Many everyday skills, such as speech, are not innate. They are learned through trial and error. Now, by analyzing young songbirds rehearsing their fathers’ songs, researchers at Columbia’s Zuckerman Institute have for the first time witnessed the role that the brain’s reward machinery plays as the brain naturally learns over time through practice.

The scientists detailed their findings in a paper, “Natural behavior is learned through dopamine-mediated reinforcement,” published in Nature.

“Understanding the process of learning by trial and error is key to understanding how we acquire many of our most important skills,” said Jonathan Kasdin, co-lead author of the study and a graduate student in the lab of Vikram Gadagkar, Ph.D. “And understanding how learning works in the healthy brain is critical to understanding how learning goes wrong in various brain disorders.”

The new findings bring to mind an anecdote for Dr. Gadagkar, senior author on the study and a principal investigator at Columbia’s Zuckerman Institute. It starts with a pedestrian in New York asking a musician, “How do you get to Carnegie Hall?” The punchline is the musician replying, “Practice.”

“We wanted to know how you get better with practice. When you get what you’re practicing right, how does your brain know that you’re correct?” said Dr. Gadagkar, who is also an assistant professor of neuroscience at Columbia’s Vagelos College of Physicians and Surgeons.

Decades of research suggested that dopamine, a brain molecule linked to reward-motivated behavior, plays an essential role in this process of trial and error. The idea is that dopamine serves as this evaluation signal. When you get something right, dopamine should go up. When you get it wrong, dopamine should go down.

However, prior experiments that suggested a link between dopamine and learning often involved artificial situations in which lab animals were given a reward to learn a simple task. These scenarios might not reflect the typical process by which the brain learns natural behaviors.

“When it comes to most of the complex skills we learn, we don’t learn them for external rewards like food or juice,” Dr. Gadagkar said. “We have an internal goal we’re trying to achieve.”

In this study, researchers studied an animal with an innate drive to acquire a particular skill: male zebra finches, which need to sing well for courtship. These males learn to sing by memorizing and rehearsing their fathers’ songs.

“Zebra finches are one of the few organisms we know of that acquire vocal abilities in a similar fashion to humans,” said study co-author Nathan Nadler, a graduate student in the Gadagkar lab. “They present us with a unique opportunity to study natural learning in action.”

The researchers recorded six young zebra finches for 40 days, analyzing how their songs changed with practice over time. “This is a lot of data—thousands and thousands of renditions of the syllables in songs per day,” Nadler said.

With the help of an artificial intelligence system, over the course of six to seven months, the scientists identified all these syllables and checked whether each was closer to the final adult version than the syllables that had preceded it. They next wanted to see how these changes aligned with dopamine levels in the zebra finch.

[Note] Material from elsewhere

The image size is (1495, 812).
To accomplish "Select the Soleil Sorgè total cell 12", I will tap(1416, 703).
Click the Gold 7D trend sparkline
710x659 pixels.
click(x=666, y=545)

The scientists detected how much dopamine was released in a song-linked part of their brains called Area X over the course of weeks. They found dopamine-guided trial and error learning in these birds. Renditions of syllables that were more similar to adult versions led to a surge of dopamine, and renditions that were less similar suppressed dopamine production.

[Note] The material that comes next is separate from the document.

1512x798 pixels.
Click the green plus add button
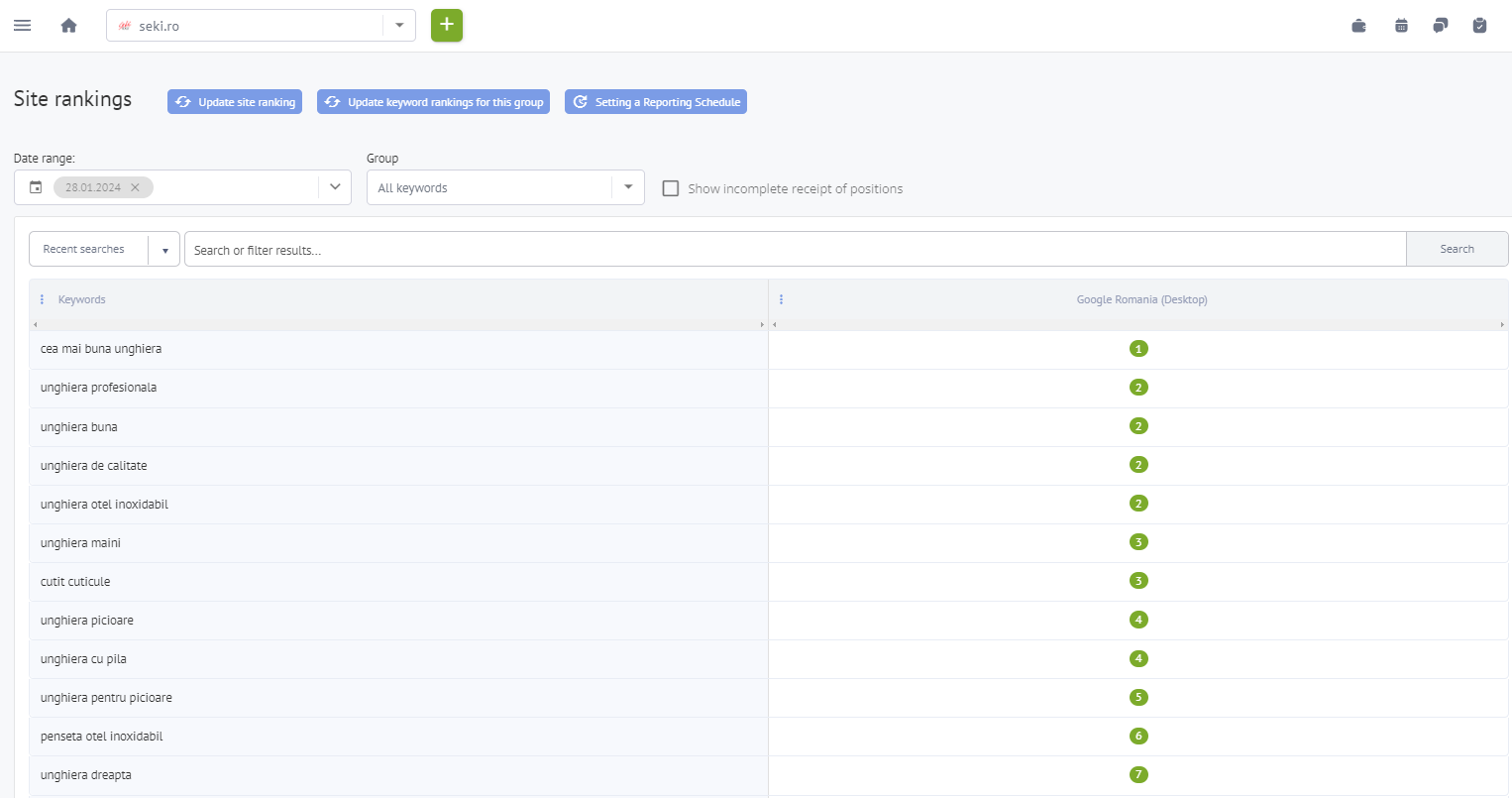pos(447,25)
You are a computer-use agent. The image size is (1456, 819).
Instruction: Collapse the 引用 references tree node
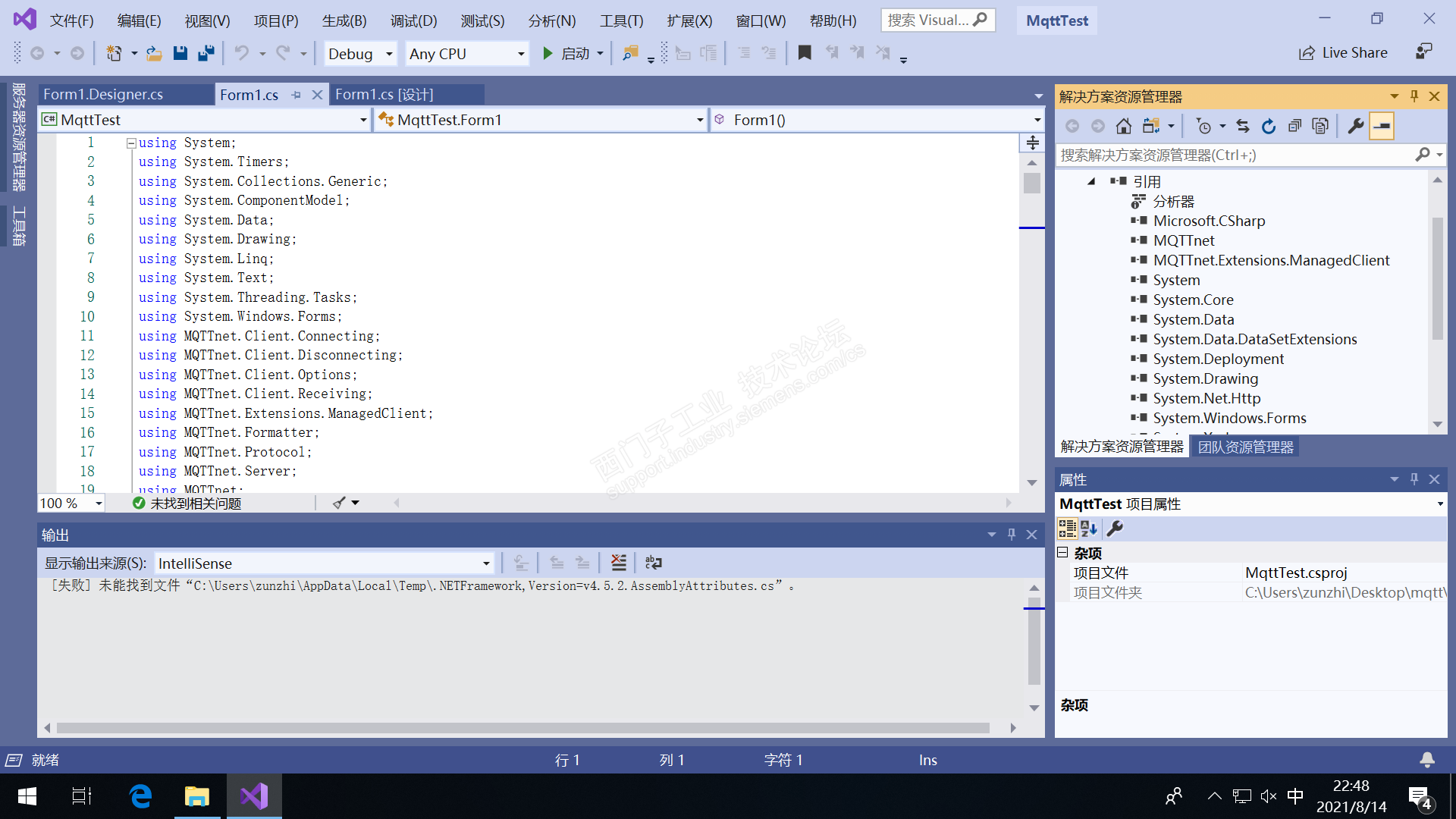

“We’re eavesdropping on dopamine’s role in a completely natural learning process,” Kasdin said.

Research that yields insights on dopamine “could also shed light on dopamine-related disorders such as Parkinson’s disease, drug addiction and schizophrenia,” Kasdin added.

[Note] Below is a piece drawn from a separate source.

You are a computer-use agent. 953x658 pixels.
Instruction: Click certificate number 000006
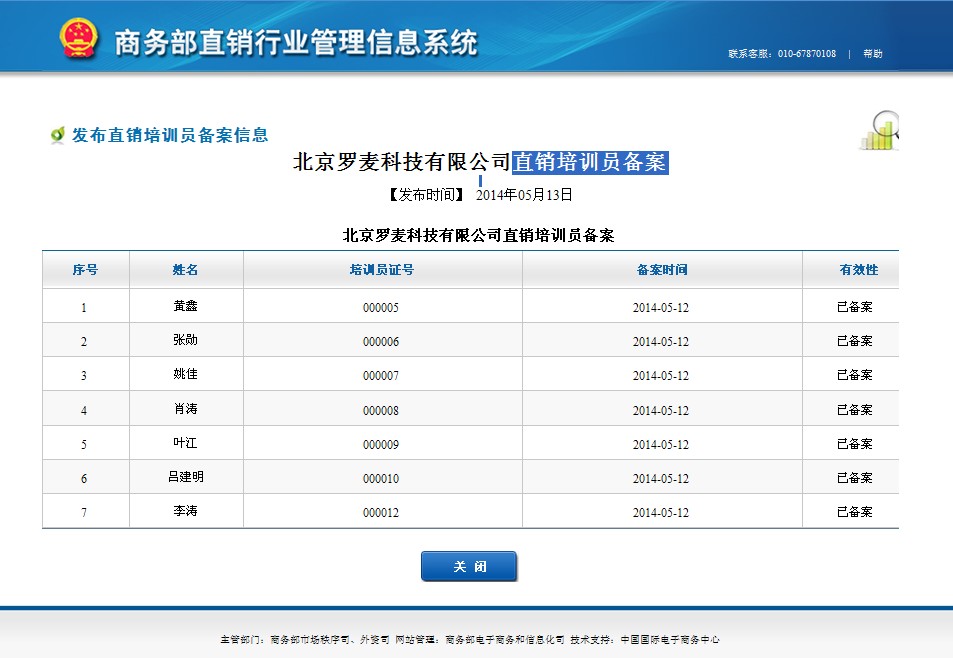[381, 341]
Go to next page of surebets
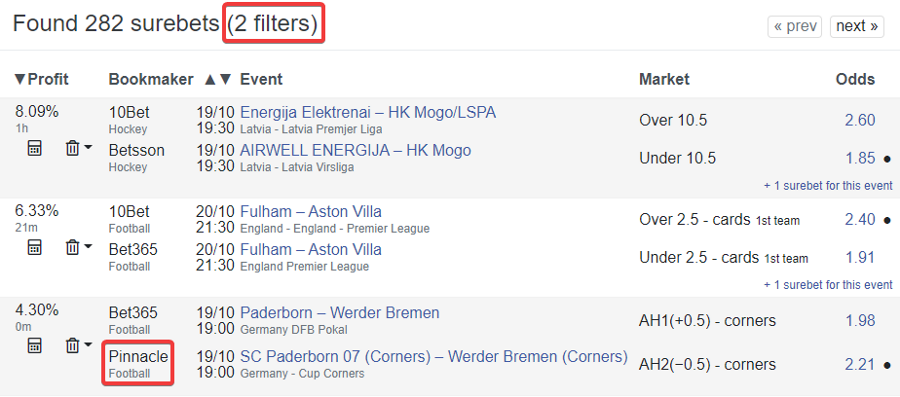 click(x=856, y=26)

This fundamental research into the brain may ultimately benefit the area of artificial intelligence. A major problem in the field is how absorbing a new bit of information can lead an AI system to catastrophically forget what it learned beforehand.

“Natural brains are capable of continually accumulating new knowledge over the course of an entire lifetime,” said study co-author Kimberly Stachenfeld, Ph.D., an adjunct assistant professor of neuroscience at the Zuckerman Institute’s Center for Theoretical Neuroscience and a senior research scientist at Google DeepMind.

“This new research could inform how we design AI.”